Les débuts du jeu de rôle
Né aux États-Unis dans les années 70 sous la plume de Gary Gygax, Donjon & Dragons (1974) connaît un succès fulgurant et inspire de nombreux joueurs grâce à son univers médiéval-fantastique fortement emprunté à J.R.R Tolkien. Mais les « rôlistes » font néanmoins partie d’une culture de niche, rapidement qualifiée de « sous-culture ». À l’époque, la pratique est même parfois qualifiée de déviante, et ce sentiment est encore renforcé par différents médias en référence à de tragiques faits divers.
En 1982, en Virginie, Irving Pulling, le fils de Patricia A. Pulling se suicide. Sa mère pointe alors du doigt l’influence néfaste du jeu de rôle sur les jeunes. Elle crée une association, Bothered about Dungeons and Dragons[1]et « parvient à convaincre un bon nombre de chrétiens très conservateurs de l’existence d’un lien entre jeu de rôle, satanisme et suicide »[2]. En France, à Carpentras, la profanation en 1990 d’un cimetière juif [3] est imputée à des joueurs de jeux de rôle. L’histoire racontera quelques années plus tard qu’il s’agissait d’actes néonazis. Deux exemples parmi une longue série démontrant qu’à cette époque, il n’est pas bien perçu de jouer aux jeux de rôle, d’un côté de l’Atlantique comme de l’autre.
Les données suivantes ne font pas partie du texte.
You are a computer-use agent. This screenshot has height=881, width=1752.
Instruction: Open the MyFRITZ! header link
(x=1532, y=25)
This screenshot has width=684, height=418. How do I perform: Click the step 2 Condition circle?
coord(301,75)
De l’obscurité à la lumière
Malgré ce contexte instable, le jeu de rôle s’est développé au fil des ans, se libérant peu à peu de son carcan médiéval-fantastique afin d’explorer de nouveaux univers : post-apocalyptique, steampunk, western, policier, … Des maisons d’édition indépendantes voient le jour et de nombreux rôlistes prennent la plume afin d’écrire leurs propres scénarios. Depuis, beaucoup de jeunes redécouvrent le jeu de rôle à travers la pop culture ou à travers des plateformes comme Youtube, où certains influenceurs mettent en évidence le lien entre le jeu vidéo et le jeu de rôle. En 2016, ce dernier s’offre même une jolie publicité en s’affichant sur Netflix dans la célèbre série Stranger Things. Accusé autrefois de tous les maux, le jeu de rôle retrouve peu à peu ses lettres de noblesse.
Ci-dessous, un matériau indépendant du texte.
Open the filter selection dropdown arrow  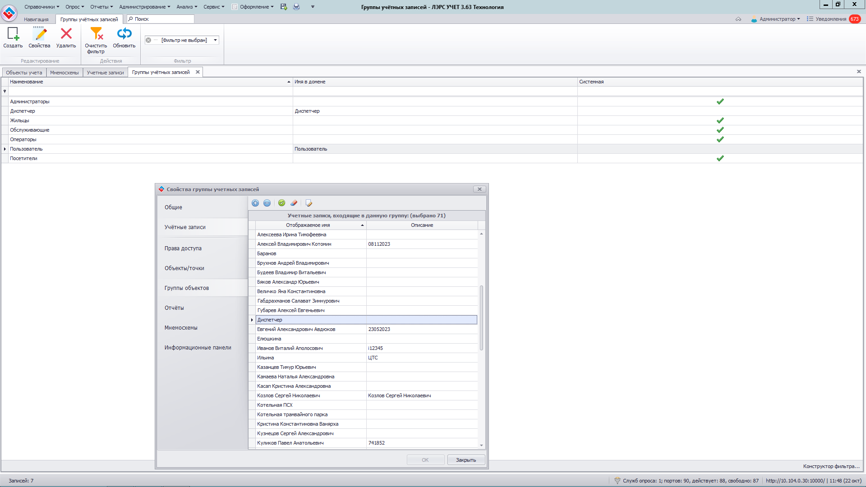(x=216, y=40)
Du jeu de rôle en ludothèque
Suite à ces différentes apparitions dans les médias, il y a aujourd’hui un regain d’intérêt pour le jeu de rôle. Depuis quelques années, il fait même son entrée dans le domaine professionnel : les entreprises s’en inspirent pour réaliser des teambuildings, formations et autres événements car il s’agit d’un moyen efficace pour « se mettre à la place de », ou « jouer un rôle ».
En ludothèque, la demande augmente également : vrais amateurs ou simples curieux, le public est à la recherche de « nouvelles » expériences. À la frontière du théâtre, de l’improvisation, de la littérature et du jeu, le jeu de rôle intrigue et attire. À Bruxelles, les ludothécaires s’organisent afin d’échanger sur leurs pratiques et partager leurs expériences.
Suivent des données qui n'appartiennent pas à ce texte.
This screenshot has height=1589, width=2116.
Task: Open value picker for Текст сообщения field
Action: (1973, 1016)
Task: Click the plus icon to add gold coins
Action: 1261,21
Du JDR oui, mais par où commencer ?
Il est parfois intimidant de se lancer tête baissée dans une pratique qu’on ne connaît pas. Le jeu de rôle demande un maître de jeu et une équipe de joueurs, un apprentissage des règles souvent conséquentes, au-delà du budget que peuvent coûter certains livres lorsqu’on veut en faire l’acquisition.
Pour donner le goût aux enfants ou aux adultes, les ludothécaires conseillent de passer par des jeux comme Il était une fois ou Pour la reine, de la gamme For the story. Sans avoir à créer une fiche personnage complexe ni à jeter des dés pour résoudre des choix cornéliens, ces deux types de jeux permettent de libérer la parole et de construire collectivement une histoire. Ils offrent la possibilité d’incarner un personnage et de s’évader de la réalité en réalisant des choix qu’on ne ferait pas personnellement. Un aperçu parfait de ce que peut être le JDR.
Vers des kits d’initiation
Pour ceux qui voudraient franchir le pas, les kits d’initiation constituent un bon format : règles accessibles, scénarios courts et définis dans le temps, ils permettent au joueur de toucher du doigt le JDR et de voir si la mécanique lui convient. Pour les ludothécaires, c’est un format pratique à avoir en rayon, qui peut se louer facilement dans des délais raisonnables.
Quant aux plus petits, ils ne sont pas en reste. Petits détectives de monstres, s’il faut n’en citer qu’un, propose aux enfants dès 3 ans de se plonger dans le rôle d’enquêteur. Le but ? Investiguer autour d’une situation mystérieuse et découvrir les fauteurs de troubles (des petits monstres rigolos). Accompagné d’un adulte qui lit le livre, l’enfant réalise des choix, se confronte à ses peurs et raconte par la suite l’aventure qu’il a vécue. Une histoire originale à construire ensemble avant d’aller dormir !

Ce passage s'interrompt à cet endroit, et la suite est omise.